Consigne
Reproduisez intégralement l'article sur la pièce Théorème, sans y changer un seul mot.

Article
::::::::::
Théorème / Je me sens un cœur à aimer toute la terre d’Amine Adjina d’après Pier Paolo Pasolini du 5 avril au 11 mai 2023,le mardi à 19 H, du mercredi au samedi à 20 H 30, le dimanche à 15 H, à la Comédie Française au Vieux- Colombier 21 Rue du Vieux-Colombier 75006 PARIS.

Mise en scène Amine Adjina et Émilie Prévosteau
avec la troupe de la Comédie-Française :

Distribution :

Coraly Zahonero la Mère
Alexandre Pavloff le Père
Danièle Lebrun la Grand-Mère
Birane Ba le Garçon0
Claïna Clavaron Nour
Marie Oppert la Fille
Adrien Simion le Fils

Librement inspirée du film éponyme de Pier Paolo PASOLINI, la pièce d’Amine ADJINA ne manque pas de souffle poétique en dépit de son aspect démonstratif qui enveloppe les personnages dans des rôles surdéterminés. Chacun aurait sa pancarte qui afficherait son âge, son identité sociale, son genre etc.

Le synopsis est le suivant : Un visiteur étranger jette le trouble dans une famille bourgeoise en réveillant chez chacun des membres leurs désirs refoulés, ceux-là même que la conscience bourgeoise a carapaçonnés et étouffés.

La résidence face à la mer où évoluent les protagonistes peut faire rêver. Qui n’a pas rêvé d’avoir pour horizon le plus proche la mer. Mais étrangement il émane de son architecture un froid glacial qui contraste avec la chaleur étouffante dont se plaignent les résidents.
::::::::::
Items présentés
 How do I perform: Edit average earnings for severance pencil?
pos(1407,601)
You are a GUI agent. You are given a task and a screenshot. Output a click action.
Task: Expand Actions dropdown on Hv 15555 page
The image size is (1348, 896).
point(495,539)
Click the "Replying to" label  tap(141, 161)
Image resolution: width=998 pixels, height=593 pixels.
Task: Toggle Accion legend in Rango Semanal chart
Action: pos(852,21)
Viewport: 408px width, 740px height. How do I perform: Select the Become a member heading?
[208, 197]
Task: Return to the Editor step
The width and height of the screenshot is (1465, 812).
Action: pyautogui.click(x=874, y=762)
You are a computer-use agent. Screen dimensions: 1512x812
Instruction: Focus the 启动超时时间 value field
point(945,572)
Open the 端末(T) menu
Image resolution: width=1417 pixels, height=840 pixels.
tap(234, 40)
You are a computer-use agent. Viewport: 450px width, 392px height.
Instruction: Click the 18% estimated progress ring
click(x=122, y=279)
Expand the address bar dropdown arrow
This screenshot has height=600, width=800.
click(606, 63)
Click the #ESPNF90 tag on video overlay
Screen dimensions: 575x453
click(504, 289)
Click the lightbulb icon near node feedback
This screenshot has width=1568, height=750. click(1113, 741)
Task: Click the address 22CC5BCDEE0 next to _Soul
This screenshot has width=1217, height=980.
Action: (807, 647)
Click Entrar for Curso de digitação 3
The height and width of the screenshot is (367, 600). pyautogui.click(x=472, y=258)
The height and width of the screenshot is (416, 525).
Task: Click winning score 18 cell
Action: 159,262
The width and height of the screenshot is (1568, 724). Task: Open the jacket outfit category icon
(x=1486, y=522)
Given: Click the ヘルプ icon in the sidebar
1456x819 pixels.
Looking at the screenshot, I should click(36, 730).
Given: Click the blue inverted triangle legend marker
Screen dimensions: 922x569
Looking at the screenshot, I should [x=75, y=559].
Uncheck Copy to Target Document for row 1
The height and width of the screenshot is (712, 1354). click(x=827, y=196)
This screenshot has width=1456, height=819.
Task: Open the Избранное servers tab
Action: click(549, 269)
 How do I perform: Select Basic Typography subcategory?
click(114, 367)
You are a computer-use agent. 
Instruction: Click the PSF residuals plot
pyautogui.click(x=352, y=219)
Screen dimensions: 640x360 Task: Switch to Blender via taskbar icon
::::::::::
Résultat attendu
Théorème / Je me sens un cœur à aimer toute la terre d’Amine Adjina d’après Pier Paolo Pasolini du 5 avril au 11 mai 2023,le mardi à 19 H, du mercredi au samedi à 20 H 30, le dimanche à 15 H, à la Comédie Française au Vieux- Colombier 21 Rue du Vieux-Colombier 75006 PARIS.

Mise en scène Amine Adjina et Émilie Prévosteau
avec la troupe de la Comédie-Française :

Distribution :

Coraly Zahonero la Mère
Alexandre Pavloff le Père
Danièle Lebrun la Grand-Mère
Birane Ba le Garçon0
Claïna Clavaron Nour
Marie Oppert la Fille
Adrien Simion le Fils

Librement inspirée du film éponyme de Pier Paolo PASOLINI, la pièce d’Amine ADJINA ne manque pas de souffle poétique en dépit de son aspect démonstratif qui enveloppe les personnages dans des rôles surdéterminés. Chacun aurait sa pancarte qui afficherait son âge, son identité sociale, son genre etc.

Le synopsis est le suivant : Un visiteur étranger jette le trouble dans une famille bourgeoise en réveillant chez chacun des membres leurs désirs refoulés, ceux-là même que la conscience bourgeoise a carapaçonnés et étouffés.

La résidence face à la mer où évoluent les protagonistes peut faire rêver. Qui n’a pas rêvé d’avoir pour horizon le plus proche la mer. Mais étrangement il émane de son architecture un froid glacial qui contraste avec la chaleur étouffante dont se plaignent les résidents.